Saturday, January 15, 2011
China moves to prop up Europe's economy
The Asian nation pledges to buy billions of dollars' worth of bonds in European Union governments to restore confidence in the debt-ridden region. The EU is China's biggest trading partner.
Reporting from Beijing and London —
Growing into its role as a global economic power, China is pledging to buy billions of dollars' worth of bonds in European governments to help restore confidence in the debt-ridden region.
The move is the latest evidence that the giant Asian nation is developing ties with strategically important trading partners and expanding its influence in areas where it has long played a minor role.
In what European media have dubbed a charm offensive, Chinese Vice Premier Li Keqiang was all smiles on a recent swing through the continent, assuring the Germans that their economy was complementary to China's and praising the Spanish as good friends.
He also dispensed plenty of largess, promising to aid the souring economies of Spain and Portugal — pledges that were seen as more than just goodwill.
If Beijing wants its economy to keep flourishing, China can't afford the collapse of the euro any more than the nations that use it. The European Union is China's biggest trading partner, and China is the EU's second-biggest export market.
That adds impetus for helping the Spanish consumers who buy Chinese-made clothes and other exports or the German firms that provide Chinese manufacturers with the sophisticated equipment they need.
"There are mutual benefits behind China's diplomacy where both sides can win," said Huo Jianguo, president of the Chinese Academy of International Trade and Economic Cooperation, a think tank under the Ministry of Commerce.
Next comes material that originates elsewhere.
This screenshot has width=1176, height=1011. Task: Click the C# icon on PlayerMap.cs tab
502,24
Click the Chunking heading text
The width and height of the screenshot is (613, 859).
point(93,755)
China already has significant holdings of European debt. In Spain alone, it owns 43 billion euros ($57.3 billion) in that country's debt — about a fifth of existing Spanish bonds.
On Thursday, Spain easily raised 3 billion euros ($3.9 billion) in a debt auction that was a key test of investor confidence, and Italy sold 6 billion euros ($7.8 billion) in medium- and long-term bonds. The offerings came a day after Portugal conducted a successful bond sale.
It wasn't immediately known how much debt China bought, but the nation wasn't alone. Japan, for instance, also has said it would buy European government debt.
Still, China's foray into the European crisis underscores the growing influence that Beijing's deep pockets play.
Portugal's finance minister, Fernando Teixeira dos Santos, met with Chinese banking and finance officials in Beijing last month to promote the sale of Portugal's debt. The heavily indebted country has resisted calls for an EU bailout despite record yields for its bonds — a sign of how risky investing in Portugal remains.
In Spain, where unemployment hovers at 20%, domestic media reported that China had offered to buy 6 billion euros more in government bonds. On Li's trip this month the two countries signed business deals worth more than $7 billion.
Alfredo Pastor, an economics professor at the IESE Business School of the University of Navarra in Barcelona, said China's intervention to help prop up Spain sent a strong signal to other investors that Spain was a safe bet.
"China has very deep pockets," Pastor said. "If you can see on the other side somebody who's willing to sustain the paper, then your urge to short it may be lower, [and that] may contribute to stabilizing the situation."
Experts warn, however, that China's largess alone is not large enough to resolve the worsening state of many European balance sheets.
"This can help on the margins, definitely, but that's not what's going to shift the balance," said Antonio Garcia-Pascual, chief economist for southern Europe at Barclays Capital in London. "While the Chinese announcement is welcome, it's not a solution."
Countries on the EU's so-called periphery, such as Ireland and Greece, in addition to Spain and Portugal, are deeply troubled financially. Reversing their downward spiral would require not only hundreds of billions of dollars but also new growth drivers to build the nations out of debt.
"It's a solvency crisis," said Michael Pettis, a senior associate at the Carnegie Endowment for International Peace and a professor at Beijing's Peking University specializing in financial markets. "And you can't keep borrowing yourself out of insolvency.